— Task —
Retype all of the following material exactly as it appears, line for line.

— Records for the task —
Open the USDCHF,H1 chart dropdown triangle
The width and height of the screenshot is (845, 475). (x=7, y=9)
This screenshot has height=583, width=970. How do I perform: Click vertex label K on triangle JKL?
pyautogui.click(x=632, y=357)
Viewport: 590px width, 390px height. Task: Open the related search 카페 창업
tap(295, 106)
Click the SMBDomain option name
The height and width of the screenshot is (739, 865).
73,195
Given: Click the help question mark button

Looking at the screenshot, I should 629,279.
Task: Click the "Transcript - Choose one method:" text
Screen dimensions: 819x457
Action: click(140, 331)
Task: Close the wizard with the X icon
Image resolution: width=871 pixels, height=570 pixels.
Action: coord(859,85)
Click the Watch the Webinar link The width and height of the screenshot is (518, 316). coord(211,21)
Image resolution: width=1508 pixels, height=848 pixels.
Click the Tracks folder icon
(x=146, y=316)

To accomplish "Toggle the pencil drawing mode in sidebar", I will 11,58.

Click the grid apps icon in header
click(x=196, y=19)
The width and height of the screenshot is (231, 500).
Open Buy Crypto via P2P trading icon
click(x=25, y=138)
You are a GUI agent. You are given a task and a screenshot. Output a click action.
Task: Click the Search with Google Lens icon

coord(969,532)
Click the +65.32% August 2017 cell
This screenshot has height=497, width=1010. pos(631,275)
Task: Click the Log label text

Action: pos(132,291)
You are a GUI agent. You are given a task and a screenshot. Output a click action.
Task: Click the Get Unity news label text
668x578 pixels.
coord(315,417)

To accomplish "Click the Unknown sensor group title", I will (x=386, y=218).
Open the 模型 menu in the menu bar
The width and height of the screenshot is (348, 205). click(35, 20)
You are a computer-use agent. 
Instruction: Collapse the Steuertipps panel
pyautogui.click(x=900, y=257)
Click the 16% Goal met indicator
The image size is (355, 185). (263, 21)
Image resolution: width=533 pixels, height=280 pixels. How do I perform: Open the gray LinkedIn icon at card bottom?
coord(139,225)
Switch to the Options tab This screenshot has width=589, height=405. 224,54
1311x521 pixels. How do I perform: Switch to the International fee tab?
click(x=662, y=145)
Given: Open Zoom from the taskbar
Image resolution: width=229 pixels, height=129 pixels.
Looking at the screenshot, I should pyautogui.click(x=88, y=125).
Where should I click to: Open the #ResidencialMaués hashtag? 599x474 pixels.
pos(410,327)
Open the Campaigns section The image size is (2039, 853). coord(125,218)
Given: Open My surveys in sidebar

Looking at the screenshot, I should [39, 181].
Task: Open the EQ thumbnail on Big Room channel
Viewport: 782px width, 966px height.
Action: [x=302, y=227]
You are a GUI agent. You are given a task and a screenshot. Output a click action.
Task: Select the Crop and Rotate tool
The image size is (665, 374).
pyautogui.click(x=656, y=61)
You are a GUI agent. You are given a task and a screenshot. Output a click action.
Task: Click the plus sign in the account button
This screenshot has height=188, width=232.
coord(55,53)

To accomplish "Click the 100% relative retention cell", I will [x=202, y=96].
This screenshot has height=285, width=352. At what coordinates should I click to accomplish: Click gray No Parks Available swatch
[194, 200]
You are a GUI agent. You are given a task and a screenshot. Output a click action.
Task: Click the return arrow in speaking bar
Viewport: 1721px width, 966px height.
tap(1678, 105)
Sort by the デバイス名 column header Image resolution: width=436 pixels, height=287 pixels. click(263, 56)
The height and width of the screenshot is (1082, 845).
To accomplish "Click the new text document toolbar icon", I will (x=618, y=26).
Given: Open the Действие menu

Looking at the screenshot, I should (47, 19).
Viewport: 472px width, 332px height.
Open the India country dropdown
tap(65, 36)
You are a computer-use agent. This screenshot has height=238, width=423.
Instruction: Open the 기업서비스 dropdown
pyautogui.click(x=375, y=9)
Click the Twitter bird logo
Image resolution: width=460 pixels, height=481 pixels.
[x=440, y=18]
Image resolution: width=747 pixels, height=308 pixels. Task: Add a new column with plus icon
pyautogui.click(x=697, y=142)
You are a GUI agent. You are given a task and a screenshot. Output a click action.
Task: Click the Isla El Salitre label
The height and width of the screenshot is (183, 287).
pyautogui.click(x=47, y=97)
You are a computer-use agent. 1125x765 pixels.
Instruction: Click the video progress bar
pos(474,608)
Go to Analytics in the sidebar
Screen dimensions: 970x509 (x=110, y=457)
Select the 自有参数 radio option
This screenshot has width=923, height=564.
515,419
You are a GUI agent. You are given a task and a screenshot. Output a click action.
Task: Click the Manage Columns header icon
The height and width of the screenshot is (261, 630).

— Solution for this exercise —
Open the USDCHF,H1 chart dropdown triangle
The width and height of the screenshot is (845, 475). (x=7, y=9)
This screenshot has height=583, width=970. How do I perform: Click vertex label K on triangle JKL?
pyautogui.click(x=632, y=357)
Viewport: 590px width, 390px height. Task: Open the related search 카페 창업
tap(295, 106)
Click the SMBDomain option name
The height and width of the screenshot is (739, 865).
73,195
Given: Click the help question mark button

Looking at the screenshot, I should 629,279.
Task: Click the "Transcript - Choose one method:" text
Screen dimensions: 819x457
Action: click(140, 331)
Task: Close the wizard with the X icon
Image resolution: width=871 pixels, height=570 pixels.
Action: coord(859,85)
Click the Watch the Webinar link The width and height of the screenshot is (518, 316). coord(211,21)
Image resolution: width=1508 pixels, height=848 pixels.
Click the Tracks folder icon
(x=146, y=316)

To accomplish "Toggle the pencil drawing mode in sidebar", I will 11,58.

Click the grid apps icon in header
click(x=196, y=19)
The width and height of the screenshot is (231, 500).
Open Buy Crypto via P2P trading icon
click(x=25, y=138)
You are a GUI agent. You are given a task and a screenshot. Output a click action.
Task: Click the Search with Google Lens icon

coord(969,532)
Click the +65.32% August 2017 cell
This screenshot has height=497, width=1010. pos(631,275)
Task: Click the Log label text

Action: pos(132,291)
You are a GUI agent. You are given a task and a screenshot. Output a click action.
Task: Click the Get Unity news label text
668x578 pixels.
coord(315,417)

To accomplish "Click the Unknown sensor group title", I will (x=386, y=218).
Open the 模型 menu in the menu bar
The width and height of the screenshot is (348, 205). click(35, 20)
You are a computer-use agent. 
Instruction: Collapse the Steuertipps panel
pyautogui.click(x=900, y=257)
Click the 16% Goal met indicator
The image size is (355, 185). (263, 21)
Image resolution: width=533 pixels, height=280 pixels. How do I perform: Open the gray LinkedIn icon at card bottom?
coord(139,225)
Switch to the Options tab This screenshot has width=589, height=405. 224,54
1311x521 pixels. How do I perform: Switch to the International fee tab?
click(x=662, y=145)
Given: Open Zoom from the taskbar
Image resolution: width=229 pixels, height=129 pixels.
Looking at the screenshot, I should pyautogui.click(x=88, y=125).
Where should I click to: Open the #ResidencialMaués hashtag? 599x474 pixels.
pos(410,327)
Open the Campaigns section The image size is (2039, 853). coord(125,218)
Given: Open My surveys in sidebar

Looking at the screenshot, I should [39, 181].
Task: Open the EQ thumbnail on Big Room channel
Viewport: 782px width, 966px height.
Action: [x=302, y=227]
You are a GUI agent. You are given a task and a screenshot. Output a click action.
Task: Select the Crop and Rotate tool
The image size is (665, 374).
pyautogui.click(x=656, y=61)
You are a GUI agent. You are given a task and a screenshot. Output a click action.
Task: Click the plus sign in the account button
This screenshot has height=188, width=232.
coord(55,53)

To accomplish "Click the 100% relative retention cell", I will [x=202, y=96].
This screenshot has height=285, width=352. At what coordinates should I click to accomplish: Click gray No Parks Available swatch
[194, 200]
You are a GUI agent. You are given a task and a screenshot. Output a click action.
Task: Click the return arrow in speaking bar
Viewport: 1721px width, 966px height.
tap(1678, 105)
Sort by the デバイス名 column header Image resolution: width=436 pixels, height=287 pixels. click(263, 56)
The height and width of the screenshot is (1082, 845).
To accomplish "Click the new text document toolbar icon", I will (x=618, y=26).
Given: Open the Действие menu

Looking at the screenshot, I should (47, 19).
Viewport: 472px width, 332px height.
Open the India country dropdown
tap(65, 36)
You are a computer-use agent. This screenshot has height=238, width=423.
Instruction: Open the 기업서비스 dropdown
pyautogui.click(x=375, y=9)
Click the Twitter bird logo
Image resolution: width=460 pixels, height=481 pixels.
[x=440, y=18]
Image resolution: width=747 pixels, height=308 pixels. Task: Add a new column with plus icon
pyautogui.click(x=697, y=142)
You are a GUI agent. You are given a task and a screenshot. Output a click action.
Task: Click the Isla El Salitre label
The height and width of the screenshot is (183, 287).
pyautogui.click(x=47, y=97)
You are a computer-use agent. 1125x765 pixels.
Instruction: Click the video progress bar
pos(474,608)
Go to Analytics in the sidebar
Screen dimensions: 970x509 (x=110, y=457)
Select the 自有参数 radio option
This screenshot has width=923, height=564.
515,419
You are a GUI agent. You are given a task and a screenshot. Output a click action.
Task: Click the Manage Columns header icon
The height and width of the screenshot is (261, 630).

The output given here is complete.